Laila masih di liputi rasa bersalah, menelisik sang wanita tua yang masih tersenyum. Tubuhnya sudah tidak bergetar ketakutan seperti tadi, dan nada suaranya sudah tidak bergetar. Tangan Laila terulur menyentuh pelan tangan wanita tua itu. Jujur saja, dia tidak tahu bagaimana harus bersikap terhadap orang orang yang  baru dia temui di rumah suaminya.

"Aku tidak tahu menahu apapun di sini. Tolong, aku percaya pada anda. Bantu aku beradaptasi", mohon Laila pada wanita tua di depannya.

Sang wanita tua terlihat sangat iba dengan Laila. Mengangguk pelan dan tersenyum kecil, wanita tua mengangguk.

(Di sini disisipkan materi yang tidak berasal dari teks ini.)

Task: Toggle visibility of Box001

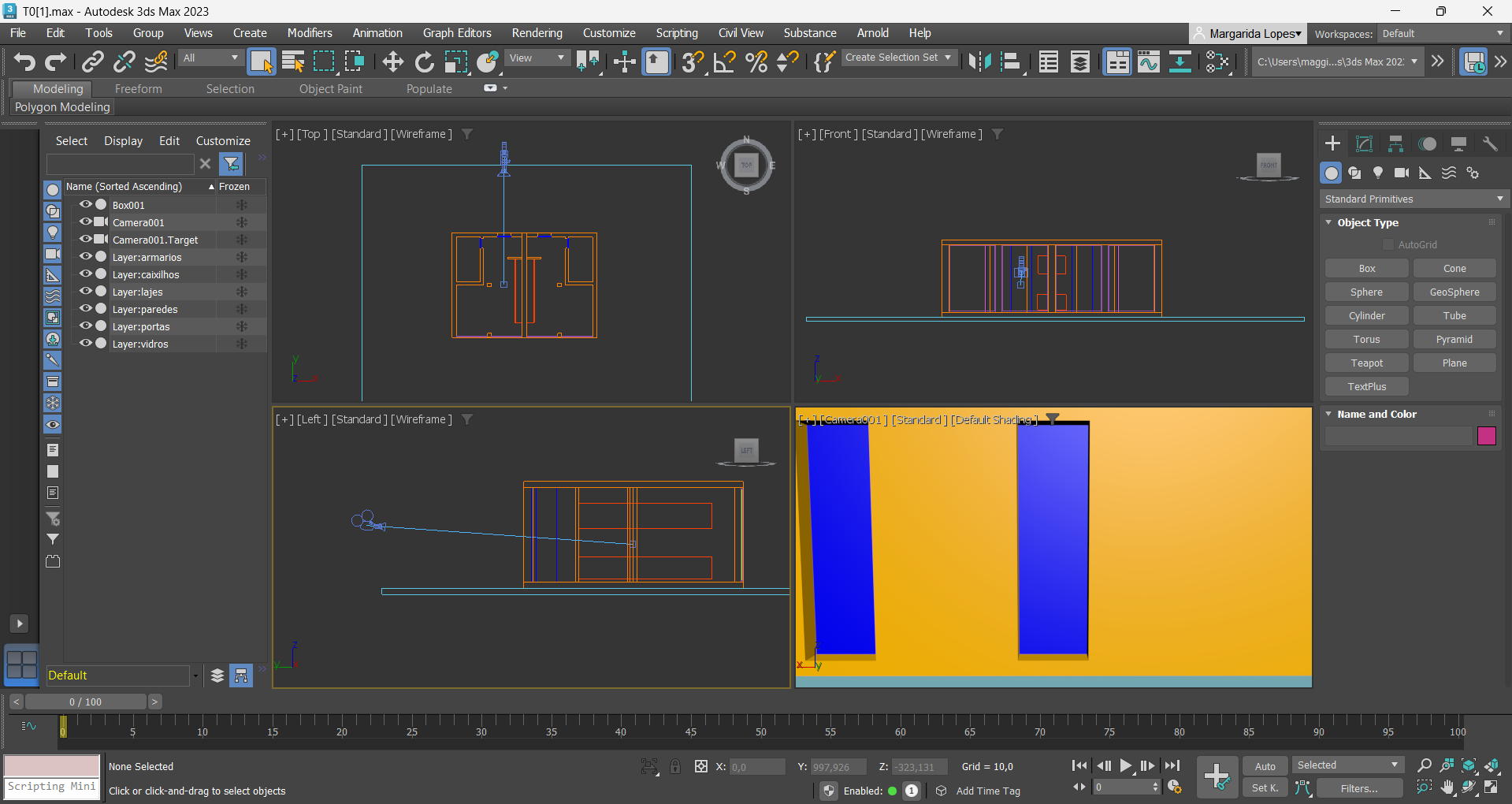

"Iya, tentu saja. Panggil saja saya Annie, tolong panggil saja saya Annie. Tuan akan marah jika nyonya menyamakan diri nyonya dengan para pekerja di sini karena itu sama saja merendahkan tuan."

Laila terdiam agak lama sebelum mengangguk kecil pada Annie yang masih setia dengan tatapan ibanya.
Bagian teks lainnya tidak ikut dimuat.